There’s a moment inside Nick Doyle’s new show at Perrotin when his AI oracle Ava stops feeling like a gimmick and starts sounding uncomfortably familiar. “You’re not starting from zero,” she told me during a recent chat. “You’re starting from ‘I’m there and still feeling invisible because you’re allergic to forced performance.’” 

The line landed harder than I expected. Not because it was especially profound, but because Ava has a knack for turning vague insecurity into something general enough to sound specific . She speaks in the language of internet therapy culture filtered through a Gen Z thesaurus: branding, burnout, boundaries, visibility, energy. Half her responses sound like an Instagram relationship advice crossed with podcast self-help speak. She talks in vibes and diagnoses. She sounds less like a machine than the internet talking to itself.

That’s the unnerving joy of Doyle’s project. Ava doesn’t uncover hidden truths so much as reorganize people’s anxieties into neat little piles. Most people’s problems, deep down, come from the same places anyway: money, status, confidence, loneliness, creative frustration. Ava listens, reframes, flatters, throws in a zinger, and feeds those feelings back.

Doyle’s installation Mirror, Mirror sits at the center of his new exhibition, “Collective Hallucinations,” which closes on May 30. From the outside, the structure, which sits in the middle of the third floor gallery, resembles the kind of psychic storefront you might pass in a fading California strip mall. A sign advertises “Psychic Readings $10 Special.” Inside is Ava: an AI avatar with the cadence of a slightly chaotic influencer, equal parts life coach, reality-TV confessional, and amateur therapist.

“She should be like Cher from Clueless,” Doyle said recently, describing the evolution of the project. 

Ava, waiting patiently for someone to spill their guts so she can yassify their insecurities. Photo by Daniel Cassady.

At first, Doyle told me last week, he imagined Ava differently. Mystical. Severe. Almost post-human. But that version felt too obvious. Eventually, while building the chatbot with a developer using ChatGPT, ElevenLabs voice software, and the avatar platform HeyGen, Doyle realized the character needed to feel younger, glossier, and more manipulative. 
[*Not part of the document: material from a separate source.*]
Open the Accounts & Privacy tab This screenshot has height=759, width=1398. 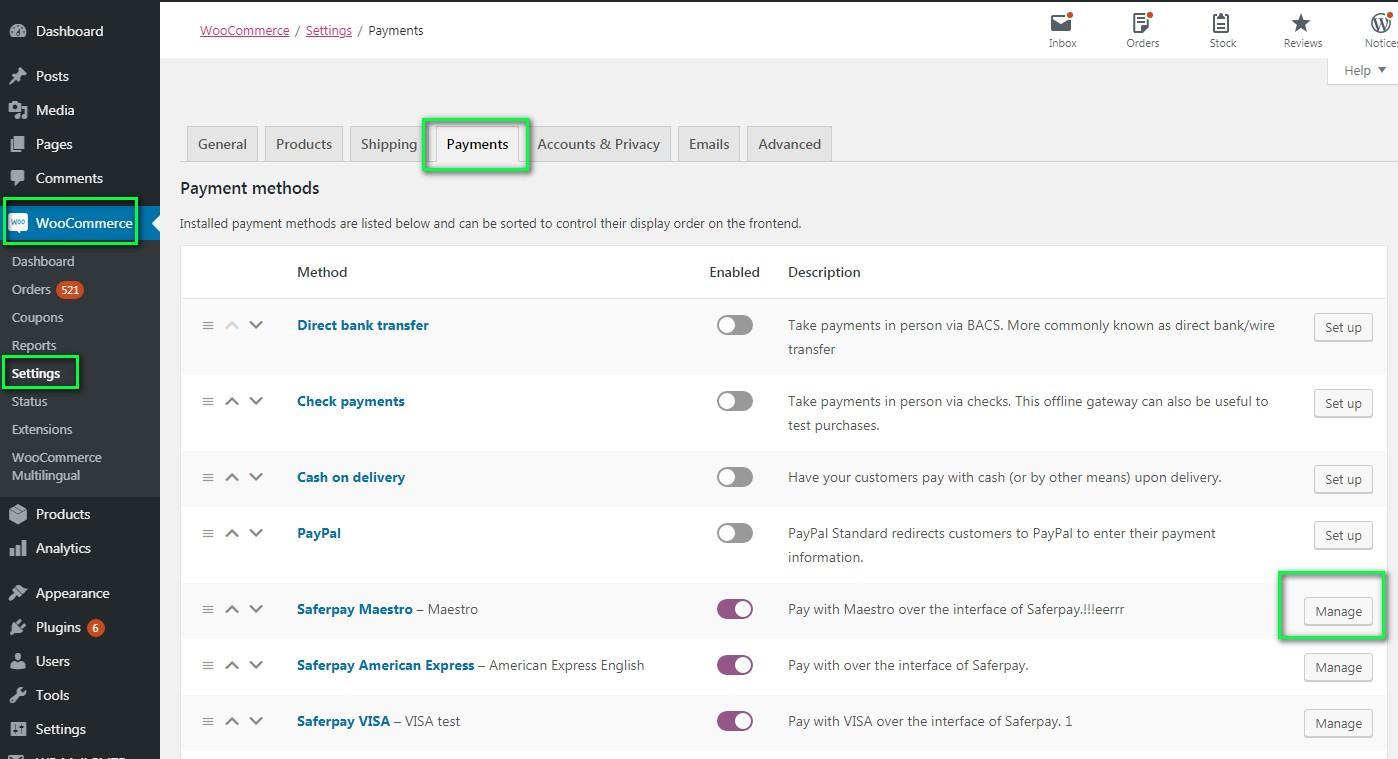pos(598,144)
“I feel like AI is in its teenage phase,” he said. “It’s pretty good, but it doesn’t really work as well as we want it to.” Then came the Australian accent, which appeared by accident. “At first I was like, this is weird, where did that come from?” Doyle said. “But I realized, it actually it kind of works.” 

It’s an important detail. Ava sounds eerily close to the flattened influencer cadence that now dominates huge parts of online culture, from TikTok therapists and startup founders to art-world personalities trying desperately to turn themselves into social media brands. Every sentence arrives polished into bite-size emotional shorthand—ridiculous, slightly glib, but not entirely wrong.

She likes to interrupt. Sometimes, she takes too long to answer, making you wonder if she’s working or just ignoring you. (“I mean, she’s also buggy as fuck,” Doyle said when I mentioned the awkward pauses that crept into my reading. “That’s part of it. That’s the technology.” Bugs or no, Ava has zero problem psychoanalyzing and then getting invasive with persistent follow-up questions. 

For Doyle, who grew up in Southern California, the project came from reading about the history of the American West, from Manifest Destiny and railroad expansion to the Dust Bowl and Silicon Valley. The exhibition’s denim collages — cacti, mountains, fences, car keys — frame AI as the latest version of an old American sales pitch.

Installation view of Nick Doyle’s exhibition Collective Hallucinations at Perrotin New York, 2026 Photographer: Guillaume Ziccarelli. Courtesy of the artist and Perrotin.

guillaume ziccarelli

“There’s always this snake oil salesman aspect to technological advancement out West,” Doyle said. “As if some miracle is going to fix all our woes.” 

That skepticism runs throughout the show, though Doyle does not sound especially interested in becoming an anti-AI crusader. He sounds too fascinated for that. In conversation, he bounced easily between criticizing AI’s environmental costs, joking about fabricated consciousnesses, and brainstorming future chatbot artworks, including one that would age alongside the technology itself. 

At one point during Ava’s development, he left her running in the studio. She would occasionally interrupt conversations with assistants and visitors. 

That detail gets at the real tension inside Mirror, Mirror. Ava is obviously fake. Yet people start talking to her like she isn’t. They confess things. They seek reassurance. They keep answering her questions long after they realize she’s mostly feeding their own feelings back to them. Which, in fairness, is also how a lot of human conversations work. 

And don’t worry, before I went in, Doyle assured me Ava has no memory of conversations she’s had and the reading aren’t recorded. I prayed he was telling the truth, then went into the booth anyways.